Crimson Death (Anita Blake, Vampire Hunter #25)(49)
“She looks different these days, huh?” I asked once we were out of earshot.
“Yeah. I know you said she’s been worse, but it was something else seeing it.”
“And this was one of her good nights.”
“God, Ollie, I’m sorry.”
“Don’t be. Don’t. She’s here, and we’re here, and we’re just going to keep getting through.”
We stopped when we got to the door of my car. “It was nice to see you tonight,” Will said. “How about we go for a drive tomorrow? We can go back to that place in the woods.”
Well, it wasn’t a candlelit dinner, but for now that was fine. I could take it. Especially given how much I’d enjoyed the last time we went to the woods, a few days before. “Yeah. All right. Lock it in.”
He studied me, and all at once I got what he meant about wishing he could peek inside someone’s mind.
“Can’t wait.”
“What was this, exactly?”
Mr. Theo stood over Will’s desk, holding up the pile of essays he’d marked over the break. He didn’t look angry as much as exasperated. I watched from across the class. The biweekly installment of Will vs. Mr. Theo was like tuning in to a soap opera you’d been following for months. It was trashy, but the dialogue was quick, and the drama was high, and you couldn’t quite look away even if you had more important things to be doing.
Will cocked his head to one side. “Looks like my essay to me. You asked us to hand them in before Winter break, don’t you remember?”
Matt snickered at the back of the classroom.
“I asked for an essay on symbolism and literary techniques. You gave me an essay on how Lord of the Flies is an allegory for Trump’s America.”

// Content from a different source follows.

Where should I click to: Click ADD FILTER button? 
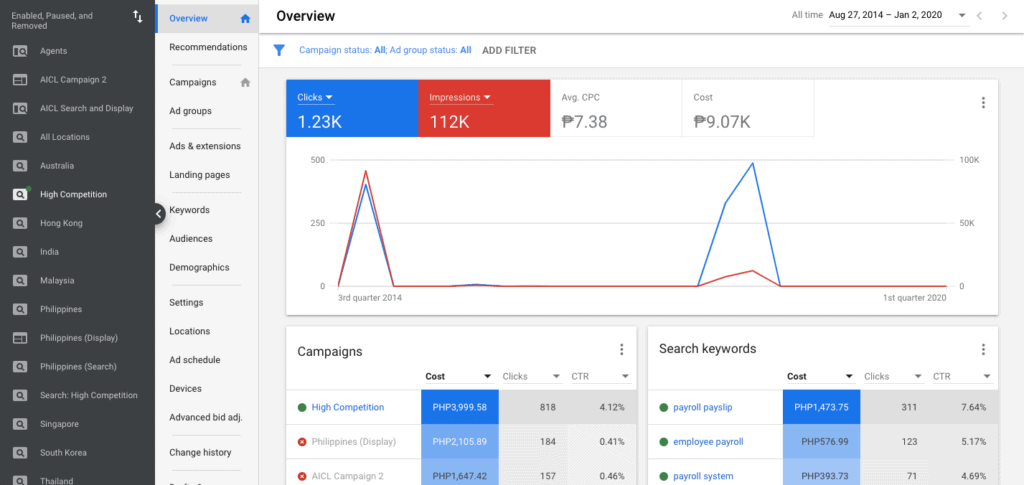pos(509,50)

“An allegory is a technique! You said so yourself, sir, just last lesson.”
“One technique, in an essay that was supposed to discuss four at a minimum. And it quite clearly isn’t one of the techniques the author employed to tell his story, as Lord of the Flies was written approximately a century ago.”

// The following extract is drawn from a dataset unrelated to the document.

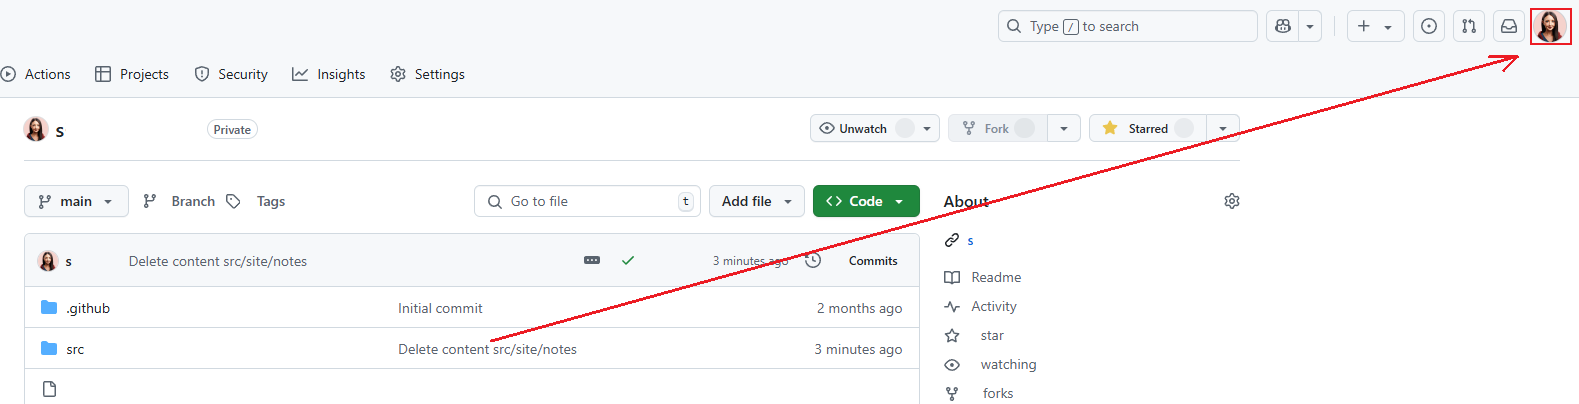Open the notifications inbox icon
This screenshot has height=404, width=1579.
[x=1509, y=27]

Will glanced over his shoulder at Matt and smirked. “Well, I don’t know, Mr. Theo, maybe this Golding guy was telepathic.”
“You mean clairvoyant. Will, if you want to use a homework task as an outlet for a political rant, there are many appropriate subjects. As it stands, English lit is not one of them. Rewrite it. Get it back to me Monday.”
“Someone’s a republican,” Will muttered over the lunch bell, not quietly enough so that he couldn’t be heard. Mr. Theo chose to ignore it.
Will shot me the briefest look as he went off with Matt. Maybe to see if I was laughing, or shaking my head. Honestly, I was kind of doing both.
I headed to the cafeteria more slowly, drifting along while I thought about the drive Will and I were going to take after school. Having something like that to look forward to made the days seem so much faster.
“Niamh’s been keeping a secret,” Juliette said in a singsong voice when I finally sat down at the lunch table.
Niamh looked up, alarmed. “Not now.”
“Why not?”
“Darnell’s gonna be here in, like, thirty seconds.”
“So spit it out.”
Niamh half-stood in her chair to eye the basketball guys, who were still filling their trays, then she sat abruptly and splayed her hands out on the table. “Okay. So we stop talking about this as soon as the guys get here, but I got signed by Enchantée Models. I found out in first period.”
“What?” I asked.
“Ho-lee shit, Niamh,” Lara said. “For real?”
“Yes, for real. An agency for real wanted me.” There was an edge to her voice, but Lara didn’t rise to the challenge. She just lifted her root beer in a one-sided toast.
“And they have strong ties in New York,” Niamh went on, “so they said I might get a casting up there sometime.”
“Niamh, that’s amazing,” I said.
Niamh was mostly looking at Lara, though. I’d thought that bad blood was behind them, but apparently not quite yet. If Niamh was looking for an apology, though, I wasn’t sure if she’d get one. “Also,” she said, “I’ve decided I’m not going to diet for it.”
Lara met her eyes now. I mean, she wasn’t dumb. She got the point. But she just waited for Niamh to go on.
“I didn’t tell you guys because I didn’t really know how to bring it up, but I found out a little while ago I have polycystic ovary syndrome,” Niamh said. “I was getting really sick, and I wasn’t losing weight even when I was exercising a ton, so I ate a lot less, and it made me really exhausted. And PCOS can make you feel exhausted to begin with, so I was making the problem worse by over-dieting.”
“Oh, Niamh, I’m so sorry to hear that,” Juliette said. “How did you know? Like, did you get tested because you couldn’t lose weight?”
“No. I got tested because I kept skipping … periods.” She lowered her voice, and her eyes flashed toward me as she said it. Her mouth twisted, and I realized she was embarrassed to talk about this with me there. I wasn’t sure if I should be looking away like I hadn’t heard, or something, but I decided that’d be significantly weirder and settled for nodding. “Like, I’d get it one month, then the next few it’d disappear. And obviously I couldn’t be pregnant. But Mom has it, too, so she had a hunch. Turns out she was right.”